## Expressing the Inexpressible

When writing preconditions, postconditions and other specifications for C programs, sometimes we need to write expressions that can’t be expressed in plain C. That’s why formal verification systems based on annotated programming languages almost always augment the expression sublanguage with **forall **and **exists **expressions. In previous posts, I’ve introduced ArC’s implementations of these. For example, the following expression yields **true **if all elements of the array *arr *are between 0 and 100 inclusive:

forallindinarr.indices :- arr[ind] >= 0 && arr[ind] <= 100

Here, *ind *is declared as a bound variable that ranges over the values in the expression that follows the keyword **in**, which in this case is all the indices into *arr*.

Similarly, this expression:

existsindin0..9 :- arr[ind] >= 0 && arr[ind] <= 100

yields **true **if at least one of the first ten elements is in the range 0 to 100. I’ve used one of ArC’s special operators here: the range operator “..”, which yields a sequence of values from its first operand up to its second operand.

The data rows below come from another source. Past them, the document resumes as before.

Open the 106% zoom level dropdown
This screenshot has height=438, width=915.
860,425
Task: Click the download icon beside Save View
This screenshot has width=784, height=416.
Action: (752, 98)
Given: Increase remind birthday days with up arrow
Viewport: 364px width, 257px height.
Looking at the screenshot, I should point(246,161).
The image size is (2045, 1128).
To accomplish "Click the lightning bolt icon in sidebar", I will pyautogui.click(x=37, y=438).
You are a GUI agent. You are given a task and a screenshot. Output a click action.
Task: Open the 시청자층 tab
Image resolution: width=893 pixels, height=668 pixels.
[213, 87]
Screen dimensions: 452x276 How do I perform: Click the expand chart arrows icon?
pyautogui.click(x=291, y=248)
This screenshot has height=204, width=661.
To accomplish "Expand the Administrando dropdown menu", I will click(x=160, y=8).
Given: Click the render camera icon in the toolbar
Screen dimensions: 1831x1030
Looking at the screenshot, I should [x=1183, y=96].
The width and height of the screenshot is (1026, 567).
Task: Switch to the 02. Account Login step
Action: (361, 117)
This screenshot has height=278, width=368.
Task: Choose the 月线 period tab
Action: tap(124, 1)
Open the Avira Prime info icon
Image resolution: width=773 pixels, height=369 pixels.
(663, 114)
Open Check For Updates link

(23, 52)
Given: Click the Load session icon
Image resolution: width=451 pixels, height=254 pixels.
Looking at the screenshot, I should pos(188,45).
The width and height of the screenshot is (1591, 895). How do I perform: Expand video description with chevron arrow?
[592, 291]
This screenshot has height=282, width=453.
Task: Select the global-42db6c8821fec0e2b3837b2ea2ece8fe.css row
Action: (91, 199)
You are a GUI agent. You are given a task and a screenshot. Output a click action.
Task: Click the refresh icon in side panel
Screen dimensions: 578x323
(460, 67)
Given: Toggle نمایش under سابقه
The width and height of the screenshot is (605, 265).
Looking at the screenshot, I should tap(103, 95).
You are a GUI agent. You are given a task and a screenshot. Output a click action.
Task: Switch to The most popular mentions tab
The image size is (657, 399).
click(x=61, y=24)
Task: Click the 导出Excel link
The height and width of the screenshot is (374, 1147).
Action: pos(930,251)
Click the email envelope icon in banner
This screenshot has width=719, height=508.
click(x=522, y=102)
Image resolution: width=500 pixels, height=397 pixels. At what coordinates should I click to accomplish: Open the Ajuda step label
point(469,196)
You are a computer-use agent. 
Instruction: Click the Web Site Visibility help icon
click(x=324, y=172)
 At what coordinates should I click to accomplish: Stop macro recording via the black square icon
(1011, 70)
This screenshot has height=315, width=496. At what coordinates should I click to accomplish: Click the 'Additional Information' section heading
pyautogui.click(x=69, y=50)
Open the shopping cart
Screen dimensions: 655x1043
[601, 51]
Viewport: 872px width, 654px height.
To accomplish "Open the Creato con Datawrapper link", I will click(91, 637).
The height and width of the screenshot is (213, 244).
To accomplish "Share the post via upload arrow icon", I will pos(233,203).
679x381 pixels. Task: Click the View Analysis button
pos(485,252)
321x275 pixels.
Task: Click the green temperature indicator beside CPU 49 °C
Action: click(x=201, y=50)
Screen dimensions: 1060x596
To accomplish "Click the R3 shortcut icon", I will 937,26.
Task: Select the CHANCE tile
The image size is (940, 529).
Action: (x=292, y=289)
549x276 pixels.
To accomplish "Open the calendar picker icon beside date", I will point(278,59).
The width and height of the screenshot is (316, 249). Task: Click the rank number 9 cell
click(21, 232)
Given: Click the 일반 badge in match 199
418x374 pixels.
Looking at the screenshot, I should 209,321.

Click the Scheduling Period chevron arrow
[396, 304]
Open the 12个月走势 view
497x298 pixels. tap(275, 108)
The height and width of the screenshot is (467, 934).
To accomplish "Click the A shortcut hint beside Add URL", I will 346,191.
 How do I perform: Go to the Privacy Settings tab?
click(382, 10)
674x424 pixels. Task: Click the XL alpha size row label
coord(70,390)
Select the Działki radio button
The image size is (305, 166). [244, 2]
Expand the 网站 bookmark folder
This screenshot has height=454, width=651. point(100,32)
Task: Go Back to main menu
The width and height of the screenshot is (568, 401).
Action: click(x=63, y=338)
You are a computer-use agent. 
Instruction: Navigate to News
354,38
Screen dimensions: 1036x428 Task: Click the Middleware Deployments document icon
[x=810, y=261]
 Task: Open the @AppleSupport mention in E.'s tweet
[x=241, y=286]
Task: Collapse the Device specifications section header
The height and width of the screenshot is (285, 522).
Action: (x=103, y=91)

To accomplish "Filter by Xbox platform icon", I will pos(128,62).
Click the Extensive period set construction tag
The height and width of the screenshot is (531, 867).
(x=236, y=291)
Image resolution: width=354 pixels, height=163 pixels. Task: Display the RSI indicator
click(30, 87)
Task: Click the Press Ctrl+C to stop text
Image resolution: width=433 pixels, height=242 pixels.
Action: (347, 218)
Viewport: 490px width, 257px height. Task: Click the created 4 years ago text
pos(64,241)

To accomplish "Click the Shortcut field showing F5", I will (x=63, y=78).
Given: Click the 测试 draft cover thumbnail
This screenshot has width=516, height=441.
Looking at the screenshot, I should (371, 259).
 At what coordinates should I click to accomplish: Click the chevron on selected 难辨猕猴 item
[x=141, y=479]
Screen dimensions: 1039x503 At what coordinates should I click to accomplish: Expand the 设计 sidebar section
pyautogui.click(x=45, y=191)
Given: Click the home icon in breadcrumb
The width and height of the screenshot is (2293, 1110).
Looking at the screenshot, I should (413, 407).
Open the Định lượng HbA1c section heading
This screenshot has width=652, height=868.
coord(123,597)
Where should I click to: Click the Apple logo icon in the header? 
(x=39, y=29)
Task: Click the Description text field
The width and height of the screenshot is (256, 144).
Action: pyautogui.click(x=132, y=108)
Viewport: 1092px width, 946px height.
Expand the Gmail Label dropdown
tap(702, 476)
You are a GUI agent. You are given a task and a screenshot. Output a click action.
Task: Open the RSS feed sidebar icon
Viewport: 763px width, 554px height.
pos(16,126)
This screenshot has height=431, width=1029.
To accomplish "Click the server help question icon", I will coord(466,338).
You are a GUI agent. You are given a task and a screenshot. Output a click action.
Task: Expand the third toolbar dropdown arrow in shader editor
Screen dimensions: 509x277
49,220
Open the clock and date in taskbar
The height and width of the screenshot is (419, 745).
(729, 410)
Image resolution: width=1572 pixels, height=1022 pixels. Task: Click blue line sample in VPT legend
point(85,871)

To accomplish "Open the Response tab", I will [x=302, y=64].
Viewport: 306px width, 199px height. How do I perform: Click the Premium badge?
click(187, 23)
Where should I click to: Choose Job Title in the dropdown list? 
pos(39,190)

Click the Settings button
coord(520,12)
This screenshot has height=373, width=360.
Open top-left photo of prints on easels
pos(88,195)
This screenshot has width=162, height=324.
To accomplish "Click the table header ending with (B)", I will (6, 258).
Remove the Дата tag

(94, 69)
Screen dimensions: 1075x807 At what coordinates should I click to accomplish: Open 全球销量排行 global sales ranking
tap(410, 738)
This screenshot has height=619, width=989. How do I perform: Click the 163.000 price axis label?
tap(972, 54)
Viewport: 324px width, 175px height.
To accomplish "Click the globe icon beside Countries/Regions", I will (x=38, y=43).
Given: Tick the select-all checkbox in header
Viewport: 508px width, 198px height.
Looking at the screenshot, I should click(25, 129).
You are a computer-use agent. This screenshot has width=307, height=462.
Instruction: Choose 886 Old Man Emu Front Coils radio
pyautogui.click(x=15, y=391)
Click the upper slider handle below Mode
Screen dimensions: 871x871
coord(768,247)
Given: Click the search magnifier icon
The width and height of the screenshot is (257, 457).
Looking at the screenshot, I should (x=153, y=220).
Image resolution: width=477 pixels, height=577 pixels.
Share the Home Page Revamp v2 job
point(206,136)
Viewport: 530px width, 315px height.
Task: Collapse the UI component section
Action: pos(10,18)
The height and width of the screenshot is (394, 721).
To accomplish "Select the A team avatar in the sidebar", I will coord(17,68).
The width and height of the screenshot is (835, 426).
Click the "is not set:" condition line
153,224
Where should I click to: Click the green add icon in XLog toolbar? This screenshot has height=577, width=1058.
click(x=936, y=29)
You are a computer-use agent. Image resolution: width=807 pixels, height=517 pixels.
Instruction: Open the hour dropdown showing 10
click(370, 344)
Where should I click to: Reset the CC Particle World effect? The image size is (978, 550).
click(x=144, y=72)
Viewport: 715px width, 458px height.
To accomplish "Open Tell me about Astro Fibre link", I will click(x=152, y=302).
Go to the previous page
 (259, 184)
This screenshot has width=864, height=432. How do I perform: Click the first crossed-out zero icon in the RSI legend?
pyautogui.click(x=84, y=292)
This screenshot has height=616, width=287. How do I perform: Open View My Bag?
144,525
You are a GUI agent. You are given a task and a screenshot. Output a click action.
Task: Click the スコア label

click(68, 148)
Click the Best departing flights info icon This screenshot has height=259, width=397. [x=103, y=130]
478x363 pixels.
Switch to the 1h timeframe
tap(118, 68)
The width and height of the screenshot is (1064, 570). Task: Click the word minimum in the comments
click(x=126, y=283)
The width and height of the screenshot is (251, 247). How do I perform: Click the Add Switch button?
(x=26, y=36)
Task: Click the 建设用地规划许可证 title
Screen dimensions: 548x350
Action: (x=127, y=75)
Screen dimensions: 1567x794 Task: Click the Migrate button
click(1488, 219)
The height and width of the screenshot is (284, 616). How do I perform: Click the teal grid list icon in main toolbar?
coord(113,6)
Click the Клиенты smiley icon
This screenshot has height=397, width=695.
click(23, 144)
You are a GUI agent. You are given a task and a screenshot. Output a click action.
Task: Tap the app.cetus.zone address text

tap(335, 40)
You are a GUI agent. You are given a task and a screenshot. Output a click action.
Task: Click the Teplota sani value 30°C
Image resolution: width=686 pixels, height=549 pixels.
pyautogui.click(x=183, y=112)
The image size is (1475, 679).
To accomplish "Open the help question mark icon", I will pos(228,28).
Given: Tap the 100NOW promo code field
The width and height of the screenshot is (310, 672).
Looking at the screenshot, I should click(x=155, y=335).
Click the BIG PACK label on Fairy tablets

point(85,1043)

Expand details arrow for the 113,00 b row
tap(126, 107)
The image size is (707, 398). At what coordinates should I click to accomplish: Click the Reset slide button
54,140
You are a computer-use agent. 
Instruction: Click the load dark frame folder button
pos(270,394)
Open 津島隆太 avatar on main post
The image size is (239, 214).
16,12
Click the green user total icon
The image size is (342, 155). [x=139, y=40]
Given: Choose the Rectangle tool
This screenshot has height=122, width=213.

In fact, in the first example,* arr.indices* is defined as *arr.lwb .. arr.upb*, so I was implicitly using the range operator there too.

Providing **forall **and **exists **to quantify over finite sets and sequences lets us express many sorts of specification, but isn’t always enough. Very occasionally, we need to use **forall **or **exists **to quantify over a potentially infinite type, which ArC also allows. For example, the following expression yields **true **if *p(x)* is true for all values of *x* belonging to type *T*:

forallT x :- p(x)

However, there are many cases in which a specification still cannot be expressed. For example, consider the following function for averaging a set of readings stored in an array:

int16_t average(constint16_t *arrayreadings, size_t numReadings)pre(readings.lwb == 0; readings.lim == numReadings)pre(numReadings != 0)post(result== ?/* sum of elements of readings */`/numReadings`

`) {`

intsum = 0; size_t i;for(i = 0; i < numReadings; ++i)keep(i <= numReadings)keep(sum == ?/* sum of first i elements of readings */)decrease(numReadings - i) { sum += readings[i]; }return(int16_t)(sum/numReadings); }

I’ve included some ArC annotations (highlighted in green text) in this example, to specify that the valid indices of *readings *are* 0..(numReadings – 1)*, and that *numReadings *isn’t zero so that the final division operation will be valid. I’ve also provided a loop invariant and loop variant (see my earlier posts on verifying loops if you aren’t familiar with these). However, in the postcondition I’ve put a question mark where I need to express “sum of all elements of *readings*“, and in the loop invariant I’ve put another question-mark where I want “sum of the first *i* elements of *readings*“. How can we express these quantities?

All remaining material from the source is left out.